Task to carry out:
Copy the stretch of the listing below from its start through the line containing "(x=48, y=265)", word for word. Leave the pictures out of your copy.

Dataset records:
↓↓↓

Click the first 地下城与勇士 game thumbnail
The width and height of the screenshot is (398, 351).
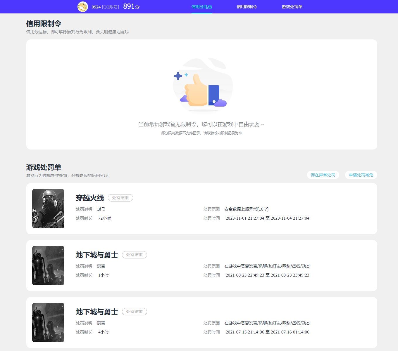(x=48, y=265)
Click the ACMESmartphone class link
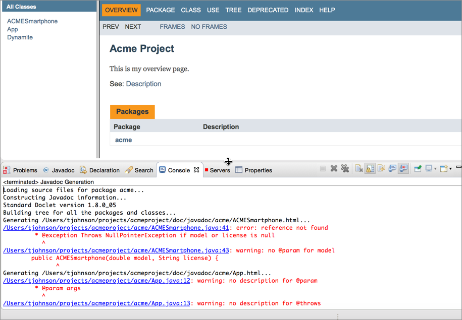The width and height of the screenshot is (462, 320). click(32, 21)
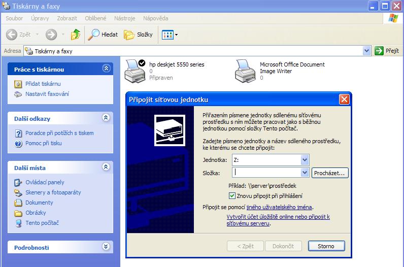The width and height of the screenshot is (404, 267).
Task: Expand the Podrobnosti panel
Action: pos(106,247)
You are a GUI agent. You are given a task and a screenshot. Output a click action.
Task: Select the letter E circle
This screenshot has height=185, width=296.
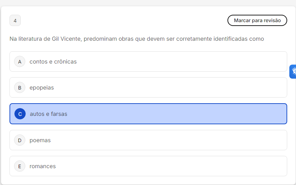[20, 166]
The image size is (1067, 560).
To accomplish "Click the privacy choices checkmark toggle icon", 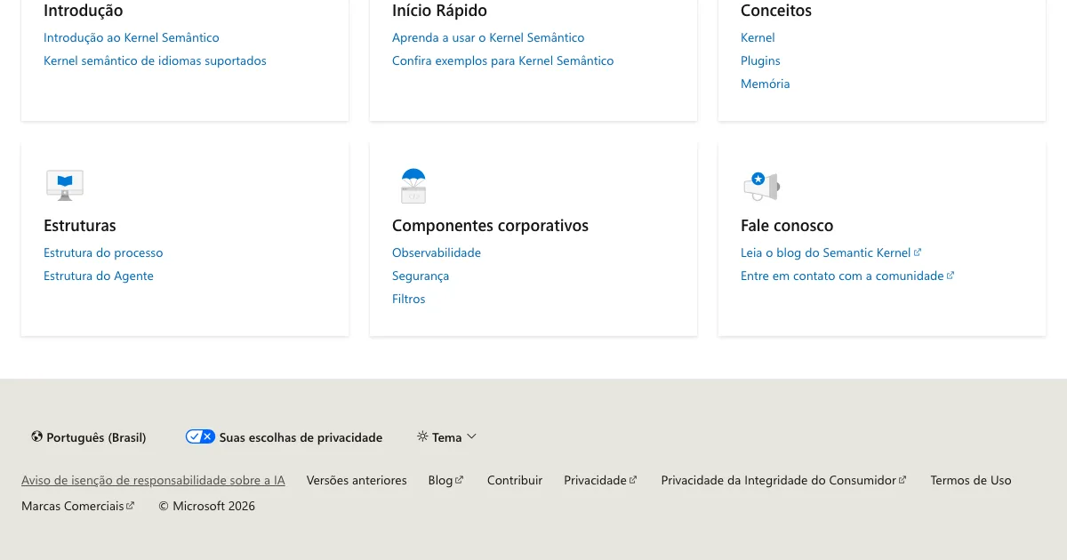I will pyautogui.click(x=200, y=436).
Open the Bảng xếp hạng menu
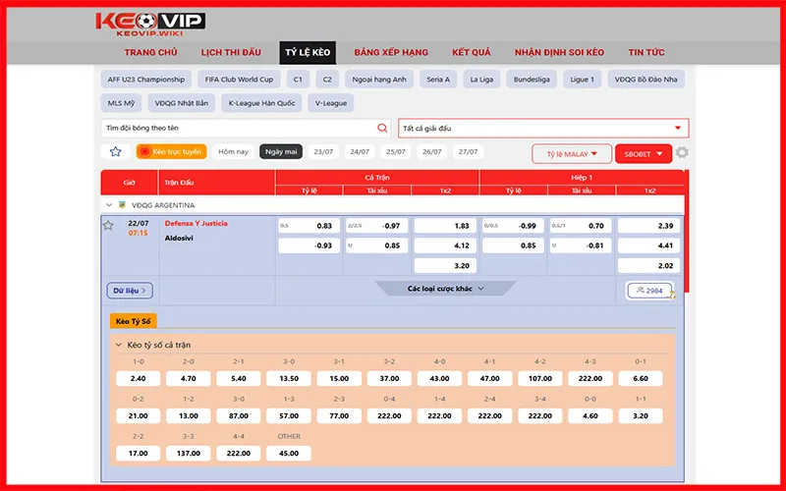Viewport: 786px width, 491px height. coord(391,52)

↑↑↑

Exercise solution:
Click the first 地下城与勇士 game thumbnail
The width and height of the screenshot is (398, 351).
(x=48, y=265)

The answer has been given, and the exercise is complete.